I've examined the implementation of Lambda that prevents DSQL maximum connection time exceeded errors
I am Iwata from the Retail App Co-Creation Department in Osaka.
Aurora DSQL has several specific constraints, one of which is the maximum connection time of 60 minutes. In this blog, I checked this constraint by setting up a Lambda function that connects to DSQL and runs every 5 minutes.
Environment
The environment used for this verification:
- Lambda
- Runtime: Node.js22x
- Architecture: x86
- Region: Virginia (us-east-1)
- Memory allocation: 128M
- Libraries, etc.
- pg: 8.16.3
- @aws-sdk/dsql-signer: 3.864.0
Let's try it
Now let's implement the Lambda function for verification.### When using pg's Client
First, here's an implementation example using pg's Client
.
import { Client } from "pg";
import { DsqlSigner } from "@aws-sdk/dsql-signer";
const region = process.env.AWS_REGION;
const clusterEndpoint = `${process.env.DSQL_CLUSTER_IDENTIFIER}.dsql.${region}.on.aws`;
const signer = new DsqlSigner({
hostname: clusterEndpoint,
region,
});
const token = await signer.getDbConnectAdminAuthToken();
const client = new Client({
host: clusterEndpoint,
port: 5432,
database: "postgres",
user: "admin",
password: token,
ssl: true,
});
await client.connect();
export const handler = async (event, context) => {
await client.query("SELECT now()");
};
We're establishing a connection with DSQL outside the handler and maintaining that connection, then executing SELECT now()

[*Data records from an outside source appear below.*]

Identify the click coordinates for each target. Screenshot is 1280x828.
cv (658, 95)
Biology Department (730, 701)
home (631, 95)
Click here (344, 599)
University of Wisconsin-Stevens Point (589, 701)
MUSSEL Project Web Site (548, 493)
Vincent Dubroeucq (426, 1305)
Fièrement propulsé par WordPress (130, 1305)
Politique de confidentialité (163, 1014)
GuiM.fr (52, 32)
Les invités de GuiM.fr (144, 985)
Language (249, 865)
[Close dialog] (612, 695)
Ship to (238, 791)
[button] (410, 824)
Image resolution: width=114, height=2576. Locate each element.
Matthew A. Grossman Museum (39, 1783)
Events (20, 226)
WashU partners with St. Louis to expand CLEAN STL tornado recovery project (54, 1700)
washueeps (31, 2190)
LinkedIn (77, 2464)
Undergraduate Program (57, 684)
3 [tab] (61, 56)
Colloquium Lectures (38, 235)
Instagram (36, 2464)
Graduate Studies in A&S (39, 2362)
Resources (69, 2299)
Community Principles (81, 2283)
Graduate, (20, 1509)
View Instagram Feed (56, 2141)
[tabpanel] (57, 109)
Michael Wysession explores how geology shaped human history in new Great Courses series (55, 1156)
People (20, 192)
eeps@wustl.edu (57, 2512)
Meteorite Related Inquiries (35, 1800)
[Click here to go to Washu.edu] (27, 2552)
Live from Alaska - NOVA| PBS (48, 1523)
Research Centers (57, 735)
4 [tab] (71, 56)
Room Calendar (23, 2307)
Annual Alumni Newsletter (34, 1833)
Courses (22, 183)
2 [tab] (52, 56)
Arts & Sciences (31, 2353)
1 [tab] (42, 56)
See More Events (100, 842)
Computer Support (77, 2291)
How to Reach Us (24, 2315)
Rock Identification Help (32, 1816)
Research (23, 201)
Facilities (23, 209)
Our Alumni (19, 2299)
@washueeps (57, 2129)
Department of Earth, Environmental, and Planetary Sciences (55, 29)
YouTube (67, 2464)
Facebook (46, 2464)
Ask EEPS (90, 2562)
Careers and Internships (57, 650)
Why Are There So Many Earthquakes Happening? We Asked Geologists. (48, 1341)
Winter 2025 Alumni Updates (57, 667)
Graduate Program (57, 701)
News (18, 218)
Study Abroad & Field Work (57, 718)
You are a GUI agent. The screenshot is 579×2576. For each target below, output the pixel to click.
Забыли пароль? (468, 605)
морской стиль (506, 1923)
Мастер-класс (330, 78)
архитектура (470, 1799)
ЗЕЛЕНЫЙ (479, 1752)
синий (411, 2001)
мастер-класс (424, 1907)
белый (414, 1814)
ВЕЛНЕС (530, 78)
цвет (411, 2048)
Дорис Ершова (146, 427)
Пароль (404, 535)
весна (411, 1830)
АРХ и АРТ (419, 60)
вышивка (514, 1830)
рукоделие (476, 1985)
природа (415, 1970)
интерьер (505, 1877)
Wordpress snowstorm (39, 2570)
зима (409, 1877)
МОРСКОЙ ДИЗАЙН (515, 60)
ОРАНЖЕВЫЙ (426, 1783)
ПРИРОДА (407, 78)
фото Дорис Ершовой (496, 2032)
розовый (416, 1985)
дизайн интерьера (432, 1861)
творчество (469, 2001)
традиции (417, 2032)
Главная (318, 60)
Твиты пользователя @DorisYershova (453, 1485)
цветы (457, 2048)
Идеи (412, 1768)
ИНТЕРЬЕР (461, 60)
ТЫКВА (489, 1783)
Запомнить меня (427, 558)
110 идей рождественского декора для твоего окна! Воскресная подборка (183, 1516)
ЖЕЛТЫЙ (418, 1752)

within the handler process. After deploying this Lambda and scheduling it to run every 5 minutes via Event Bridge scheduler, the logs showed the following output after some time:
2025-08-16T05:08:03.735Z 668be42f-8fb4-40b9-b922-917b4961fd6a ERROR Uncaught Exception
{
"errorType": "Error",
"errorMessage": "Connection terminated unexpectedly",
"stack": [
"Error: Connection terminated unexpectedly",
" at Connection.<anonymous> (/var/task/node_modules/pg/lib/client.js:136:73)",
" at Object.onceWrapper (node:events:632:28)",
" at Connection.emit (node:events:518:28)",
" at Socket.<anonymous> (/var/task/node_modules/pg/lib/connection.js:62:12)",
" at Socket.emit (node:events:530:35)",
" at TCP.<anonymous> (node:net:351:12)",
" at TCP.callbackTrampoline (node:internal/async_hooks:130:17)"
]
}
[ERROR] [1755320883795] LAMBDA_RUNTIME Failed to post handler success response. Http response code: 400.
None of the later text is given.